Actuellement l'appréciation de tels risques s'effectue lors d'études expérimentales ayant essentiellement pour sujet l'animal de laboratoire (rat, cobaye, lapin) et dont les protocoles sont codifiés par l'OCDE (figure 5). Ainsi, pour les produits chimiques volatils, l'étude de toxicité aiguë par inhalation est obligatoire chez le rat (mâle et femelle) : le paramètre mesuré est la concentration de la substance dans l'air déterminant la dose létale à 50 %, dite C50, en référence à la durée d'exposition du sujet (au minimum quatre heures). Ce seul critère, utile certes, est loin d'être suffisant. Les animaux doivent être mis en observation au moins 14 jours, et la description des symptômes pathologiques qui apparaissent en fonction des doses croissantes s'avère utile pour l'extrapolation des effets sur l'homme (syndrome aigu, maladie chronique, troubles fonctionnels). La compréhension des conséquences de l'intoxication nécessite une bonne connaissance du métabolisme du produit xénobiotique (étranger) dans l'organisme et de son mécanisme de dérèglement physiologique. D'où le développement de méthodes in vitro qui devraient permettre la réduction souhaitable des expérimentations in vivo et une meilleure approche des mécanismes d'action des molécules toxiques au niveau des cellules-cibles (par exemple : les macrophages alvéolaires d'origine animale et humaine obtenus par lavage broncho-alvéolaire). Les critères considérés pour la détermination de la toxicité deviennent alors : la mesure du contenu cellulaire en ATP, la production d'anion superoxyde, l'activité de la bêta-glucuronidase (« L'évaluation du risque chimique : de l'animal à la cellule », F. Marano, Université Paris VII, revue Urgences, janvier 1993).

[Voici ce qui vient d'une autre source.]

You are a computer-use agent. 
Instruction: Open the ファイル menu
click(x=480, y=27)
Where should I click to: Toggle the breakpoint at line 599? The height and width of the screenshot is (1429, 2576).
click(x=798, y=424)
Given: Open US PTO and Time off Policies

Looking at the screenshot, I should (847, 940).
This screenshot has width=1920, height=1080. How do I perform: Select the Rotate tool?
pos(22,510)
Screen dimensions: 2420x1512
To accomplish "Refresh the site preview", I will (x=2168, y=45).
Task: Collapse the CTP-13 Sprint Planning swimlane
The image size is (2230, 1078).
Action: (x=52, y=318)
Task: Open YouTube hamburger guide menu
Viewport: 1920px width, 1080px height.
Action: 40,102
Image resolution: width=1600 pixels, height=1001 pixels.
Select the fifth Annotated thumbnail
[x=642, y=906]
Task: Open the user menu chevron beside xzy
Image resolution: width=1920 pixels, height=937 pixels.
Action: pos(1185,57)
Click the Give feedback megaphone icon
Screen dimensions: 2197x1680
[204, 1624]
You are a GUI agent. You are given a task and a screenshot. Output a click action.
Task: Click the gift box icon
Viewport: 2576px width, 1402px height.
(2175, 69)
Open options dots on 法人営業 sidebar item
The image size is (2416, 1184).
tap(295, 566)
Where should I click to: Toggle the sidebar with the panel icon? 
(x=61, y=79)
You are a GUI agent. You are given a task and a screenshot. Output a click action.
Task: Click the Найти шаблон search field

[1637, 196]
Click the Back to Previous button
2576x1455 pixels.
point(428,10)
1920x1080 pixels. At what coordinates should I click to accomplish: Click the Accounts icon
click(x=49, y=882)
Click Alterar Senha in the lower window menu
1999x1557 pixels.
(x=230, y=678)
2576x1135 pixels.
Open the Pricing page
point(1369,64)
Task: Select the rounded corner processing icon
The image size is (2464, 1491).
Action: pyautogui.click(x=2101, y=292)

La dernière réunion du Centre International pour une Écologie scientifique posait ainsi des questions embarrassantes : l'extrapolation à l'homme des résultats obtenus sur les rongeurs est-elle crédible ? Comment doit-on évaluer l'effet potentiel de faibles doses d'un produit cancérigène à haute dose ? Comment appréhender les effets propres d'une substance définie, alors que les sujets se trouvent exposés à une « foultitude » d'autres résidus potentiellement cancérigènes ? (« Risques à faibles doses », revue Pour la Science, n° 189, juillet 1993).
Nul doute que l'on ne s'oriente enfin vers des mesures réalisées in vitro d'après des cultures de cellules, mesures de paramètres mathématiquement modélisés, qui représentent une signification biologique précise… Pour que la grande chimie persiste et signe.